> [Records for this task]:

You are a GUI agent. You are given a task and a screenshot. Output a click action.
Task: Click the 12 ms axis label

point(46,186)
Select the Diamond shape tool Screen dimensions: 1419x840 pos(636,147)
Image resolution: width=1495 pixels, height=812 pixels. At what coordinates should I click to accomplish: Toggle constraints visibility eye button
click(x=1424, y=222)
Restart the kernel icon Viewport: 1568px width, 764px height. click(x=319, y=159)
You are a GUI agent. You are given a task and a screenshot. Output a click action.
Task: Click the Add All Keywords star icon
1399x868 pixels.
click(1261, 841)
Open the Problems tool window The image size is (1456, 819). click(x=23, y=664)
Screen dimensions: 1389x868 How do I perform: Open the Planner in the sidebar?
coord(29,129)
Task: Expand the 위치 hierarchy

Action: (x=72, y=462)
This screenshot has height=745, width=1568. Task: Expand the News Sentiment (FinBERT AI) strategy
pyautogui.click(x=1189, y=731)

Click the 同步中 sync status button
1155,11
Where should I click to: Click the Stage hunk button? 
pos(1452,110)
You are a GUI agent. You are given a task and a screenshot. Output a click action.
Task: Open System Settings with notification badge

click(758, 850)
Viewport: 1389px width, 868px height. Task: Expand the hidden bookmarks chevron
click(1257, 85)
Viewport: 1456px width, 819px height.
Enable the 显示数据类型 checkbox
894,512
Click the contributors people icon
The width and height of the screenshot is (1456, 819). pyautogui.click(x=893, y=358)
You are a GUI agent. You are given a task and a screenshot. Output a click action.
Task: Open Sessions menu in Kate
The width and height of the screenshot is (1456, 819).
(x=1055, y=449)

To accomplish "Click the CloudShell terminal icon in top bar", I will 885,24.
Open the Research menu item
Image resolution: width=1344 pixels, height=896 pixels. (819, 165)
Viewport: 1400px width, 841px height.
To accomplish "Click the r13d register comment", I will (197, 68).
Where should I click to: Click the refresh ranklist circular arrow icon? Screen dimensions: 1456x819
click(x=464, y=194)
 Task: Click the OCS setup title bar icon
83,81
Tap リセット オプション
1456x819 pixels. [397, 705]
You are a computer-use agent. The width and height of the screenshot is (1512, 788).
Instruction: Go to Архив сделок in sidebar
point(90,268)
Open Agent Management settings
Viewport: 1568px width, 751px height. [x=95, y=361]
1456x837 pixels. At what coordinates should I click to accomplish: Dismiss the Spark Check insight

> [The task]:
Word for word, restate each record in the listing.

> [Finished task]:
You are a GUI agent. You are given a task and a screenshot. Output a click action.
Task: Click the 12 ms axis label

point(46,186)
Select the Diamond shape tool Screen dimensions: 1419x840 pos(636,147)
Image resolution: width=1495 pixels, height=812 pixels. At what coordinates should I click to accomplish: Toggle constraints visibility eye button
click(x=1424, y=222)
Restart the kernel icon Viewport: 1568px width, 764px height. click(x=319, y=159)
You are a GUI agent. You are given a task and a screenshot. Output a click action.
Task: Click the Add All Keywords star icon
1399x868 pixels.
click(1261, 841)
Open the Problems tool window The image size is (1456, 819). click(x=23, y=664)
Screen dimensions: 1389x868 How do I perform: Open the Planner in the sidebar?
coord(29,129)
Task: Expand the 위치 hierarchy

Action: (x=72, y=462)
This screenshot has height=745, width=1568. Task: Expand the News Sentiment (FinBERT AI) strategy
pyautogui.click(x=1189, y=731)

Click the 同步中 sync status button
1155,11
Where should I click to: Click the Stage hunk button? 
pos(1452,110)
You are a GUI agent. You are given a task and a screenshot. Output a click action.
Task: Open System Settings with notification badge

click(758, 850)
Viewport: 1389px width, 868px height. Task: Expand the hidden bookmarks chevron
click(1257, 85)
Viewport: 1456px width, 819px height.
Enable the 显示数据类型 checkbox
894,512
Click the contributors people icon
The width and height of the screenshot is (1456, 819). pyautogui.click(x=893, y=358)
You are a GUI agent. You are given a task and a screenshot. Output a click action.
Task: Open Sessions menu in Kate
The width and height of the screenshot is (1456, 819).
(x=1055, y=449)

To accomplish "Click the CloudShell terminal icon in top bar", I will 885,24.
Open the Research menu item
Image resolution: width=1344 pixels, height=896 pixels. (819, 165)
Viewport: 1400px width, 841px height.
To accomplish "Click the r13d register comment", I will (197, 68).
Where should I click to: Click the refresh ranklist circular arrow icon? Screen dimensions: 1456x819
click(x=464, y=194)
 Task: Click the OCS setup title bar icon
83,81
Tap リセット オプション
1456x819 pixels. [397, 705]
You are a computer-use agent. The width and height of the screenshot is (1512, 788).
Instruction: Go to Архив сделок in sidebar
point(90,268)
Open Agent Management settings
Viewport: 1568px width, 751px height. [x=95, y=361]
1456x837 pixels. At what coordinates should I click to accomplish: Dismiss the Spark Check insight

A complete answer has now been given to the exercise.